LEBAK, RADARBANTEN.CO.ID – Sejumlah aktivis pemuda dan mahasiswa di Lebak mengkritisi kebijakan Pemerintah Kabupaten (Pemkab) Lebak yang meloloskan pengadaan empat mobil dinas. Apalagi, pengadaan mobil dinas tersebut dilakukan Pemkab Lebak di saat Presiden Prabowo menginstruksikan efisiensi anggaran.
Wahyu, aktivis Himpunan Mahasiswa Islam (HMI) Cabang Lebak menyatakan, pengadaan mobil dinas baru dinilai cukup mengejutkan. Apalagi, saat ini sedang heboh, pemerintah melakukan penghematan besar-besaran untuk program makan bergizi gratis (MBG) dan yang lainnya.
“Saya menerima informasi dari media terkait pengadaan empat mobil dinas. Salah satunya untuk Wakil Bupati Lebak. Saya kira, untuk mobil dinas Wakil Bupati enggak masalah, karena harus ada mobil dinas untuk operasional dan mendukung kinerjanya dalam melayani masyarakat,” kata Wahyu kepada Radar Banten, Jumat 21 Februari 2025.
Tapi, dirinya pun mengingatkan Wakil Bupati Lebak yang baru untuk dapat menggunakan mobil dinas dengan sebaik-baiknya. Gunakan untuk melayani kepentingan masyarakat.
“Jika disalahgunakan, maka akan kita awasi. Jangan sampai digunakan untuk kepentingan pribadi dan keluarganya,” tegasnya.
Wahyu melanjutkan, dirinya heran terkait peruntukan dua mobil dinas baru untuk istri Bupati dan operasional PKK. Mestinya, di tengah keterbatasan anggaran, pengadaan mobil dinas untuk PKK bisa dihemat dan digunakan untuk program lain. Apalagi, saat ini Lebak butuh anggaran besar untuk perbaikan jalan dan jembatan.
“Saya harap, Pemkab lebih bijak dalam menggunakan keuangan daerah. Mestinya bisa dihemat. Misalnya, hanya beli satu unit saja untuk operasional PKK,” ujarnya.

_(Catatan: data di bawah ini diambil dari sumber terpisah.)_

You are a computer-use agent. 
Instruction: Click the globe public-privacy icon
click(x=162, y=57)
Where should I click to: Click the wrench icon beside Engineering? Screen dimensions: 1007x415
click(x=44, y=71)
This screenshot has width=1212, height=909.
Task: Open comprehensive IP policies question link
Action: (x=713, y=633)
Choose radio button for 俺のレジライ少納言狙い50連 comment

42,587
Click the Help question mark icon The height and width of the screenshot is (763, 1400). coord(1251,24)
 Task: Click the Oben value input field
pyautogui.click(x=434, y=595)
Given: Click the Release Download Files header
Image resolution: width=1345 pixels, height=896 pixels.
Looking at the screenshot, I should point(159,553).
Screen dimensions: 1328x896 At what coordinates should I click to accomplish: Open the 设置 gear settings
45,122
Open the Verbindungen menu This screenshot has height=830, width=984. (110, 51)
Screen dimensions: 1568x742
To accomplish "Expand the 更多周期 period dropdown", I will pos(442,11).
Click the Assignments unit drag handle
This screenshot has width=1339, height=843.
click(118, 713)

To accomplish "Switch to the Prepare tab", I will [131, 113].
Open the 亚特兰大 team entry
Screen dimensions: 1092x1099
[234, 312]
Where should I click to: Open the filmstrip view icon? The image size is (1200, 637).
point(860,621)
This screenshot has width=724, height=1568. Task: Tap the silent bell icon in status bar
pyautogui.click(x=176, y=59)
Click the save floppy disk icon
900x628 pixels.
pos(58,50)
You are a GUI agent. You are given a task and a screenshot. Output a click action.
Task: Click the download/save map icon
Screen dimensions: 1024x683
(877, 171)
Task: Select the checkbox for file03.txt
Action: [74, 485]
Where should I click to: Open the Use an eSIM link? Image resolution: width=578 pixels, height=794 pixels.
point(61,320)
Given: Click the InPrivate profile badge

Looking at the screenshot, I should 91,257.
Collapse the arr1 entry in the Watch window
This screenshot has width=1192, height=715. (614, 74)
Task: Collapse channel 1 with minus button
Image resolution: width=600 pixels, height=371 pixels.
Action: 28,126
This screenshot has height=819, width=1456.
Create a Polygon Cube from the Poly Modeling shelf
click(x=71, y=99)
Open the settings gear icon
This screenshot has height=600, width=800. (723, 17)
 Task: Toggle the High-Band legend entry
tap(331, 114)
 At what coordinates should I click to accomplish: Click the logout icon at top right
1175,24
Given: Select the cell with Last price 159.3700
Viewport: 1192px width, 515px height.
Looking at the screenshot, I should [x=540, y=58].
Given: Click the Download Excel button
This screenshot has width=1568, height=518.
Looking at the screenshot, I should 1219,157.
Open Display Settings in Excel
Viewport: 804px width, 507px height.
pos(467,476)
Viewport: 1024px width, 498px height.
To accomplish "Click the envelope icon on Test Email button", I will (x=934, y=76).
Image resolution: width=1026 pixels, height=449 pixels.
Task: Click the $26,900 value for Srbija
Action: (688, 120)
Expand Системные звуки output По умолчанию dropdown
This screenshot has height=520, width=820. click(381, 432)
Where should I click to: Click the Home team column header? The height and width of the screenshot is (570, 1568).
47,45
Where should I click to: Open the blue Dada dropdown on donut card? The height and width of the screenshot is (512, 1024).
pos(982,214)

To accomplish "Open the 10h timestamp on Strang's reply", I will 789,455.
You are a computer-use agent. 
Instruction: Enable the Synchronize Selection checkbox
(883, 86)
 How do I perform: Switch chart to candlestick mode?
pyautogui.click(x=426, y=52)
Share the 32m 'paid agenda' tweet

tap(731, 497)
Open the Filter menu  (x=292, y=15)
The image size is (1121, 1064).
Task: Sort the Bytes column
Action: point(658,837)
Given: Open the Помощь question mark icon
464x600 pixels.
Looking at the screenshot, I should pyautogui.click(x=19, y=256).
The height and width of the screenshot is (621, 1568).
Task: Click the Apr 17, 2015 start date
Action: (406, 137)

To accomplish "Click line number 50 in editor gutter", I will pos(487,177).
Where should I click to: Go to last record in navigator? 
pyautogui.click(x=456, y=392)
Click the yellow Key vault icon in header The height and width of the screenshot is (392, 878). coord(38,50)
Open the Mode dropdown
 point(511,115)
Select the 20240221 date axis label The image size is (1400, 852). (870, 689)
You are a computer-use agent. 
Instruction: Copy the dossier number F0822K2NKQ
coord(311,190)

Forum Mahasiswa Peduli Pembangunan (FMPP) Lebak Sahrul juga menyoroti pengadaan mobil dinas yang dilakukan Pemkab Lebak. Dia menilai, pengadaan mobil dinas baru, khususnya untuk operasional PKK dan istri Bupati Lebak tidak dilakukan terlebih dahulu. Apalagi, sekarang ada efisiensi anggaran. Tapi faktanya, pengadaan mobil dinas tetap dilakukan.
“Ini memprihatinkan. Saya melihat, Pemkab tidak bijak, karena anggaran untuk pelayanan dan pembangunan infrastruktur dipotong. Tapi, anggaran mobil dinas tidak tersentuh,” paparnya.
Diketahui, pagu anggaran untuk pembelian empat mobil dinas di Bagian Umum Setda Lebak kurang lebih Rp2,3 miliar. Anggaran tersebut untuk membeli mobil dinas yang digunakan Wakil Bupati Lebak, istri Bupati Lebak, operasional PKK Lebak, dan Sekretaris Dinas Pendidikan (Dindik) Lebak.